I'm sorry but you are incorrect. You cannot innovate your way around the laws of physics. Do you want 5 Mbps from a LEOSAT? Fine, you need a pointable antenna. An Iridium-style omni antenna cannot accomplish this. The S/N ratio is simply too low.
I suggest you study information theory and antenna theory. What you are suggesting is theoretically impossible. If a satellite could paint the continent with a megawatt, it might work. But satellites transmit with tens of watts, which gets spread over a large geographic area. The ground antenna must be pointed for decent bandwidth, either physically (with motors) or virtually (phased array) to achieve the requisite S/N ratio.
Your deceptive edits are...deceptive. The “it might work” was preceded with a hypothetical condition and then followed with the real condition. It wasn't “its theoretically impossible but it might work”, but, “its theoretically impossible; if satellites could carry transmitters two orders of magnitude more powerful than they actually can, it might work.”
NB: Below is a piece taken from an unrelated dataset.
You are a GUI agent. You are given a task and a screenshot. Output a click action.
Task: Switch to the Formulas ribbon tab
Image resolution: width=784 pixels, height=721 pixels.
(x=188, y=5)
That's not what "theoretically impossible" means. You literally just described a scenario where what I said would be theoretically possible, based on your own understanding of the technology, which is decidedly incomplete.
You also didn't answer the question about your expertise, I'm assuming because your answer is, "No". Maybe leave the correcting of others to the actual experts...
> That's not what "theoretically impossible" means.
Sure it is, if the hypothetical is pointing out a constraint on the boundaries of theoretical impossibility (or, in theory, if the hypothetical is itself possible to describe but theoretically impossible because of physical limits, though that doesn't appear to be the case here; there might be a theoretical lower limit on the size of a transmitter of the require power output or the supporting power system, but in theory there is no limit to the size of a satellite except the bound at which it becomes the primary because it's larger than the thing it is supposed to orbit.)
> You also didn't answer the question about your expertise
A careful examination of the thread will find that no such question was previously raised. There are more than two people on HN, so just because you get a response that doesn't make the person responding necessarily the person to whom you were responding. HN shows comment authors handles in case you ever need to know to whom it is you are responding, which you might want to do before attacking them based on assumptions about their identity.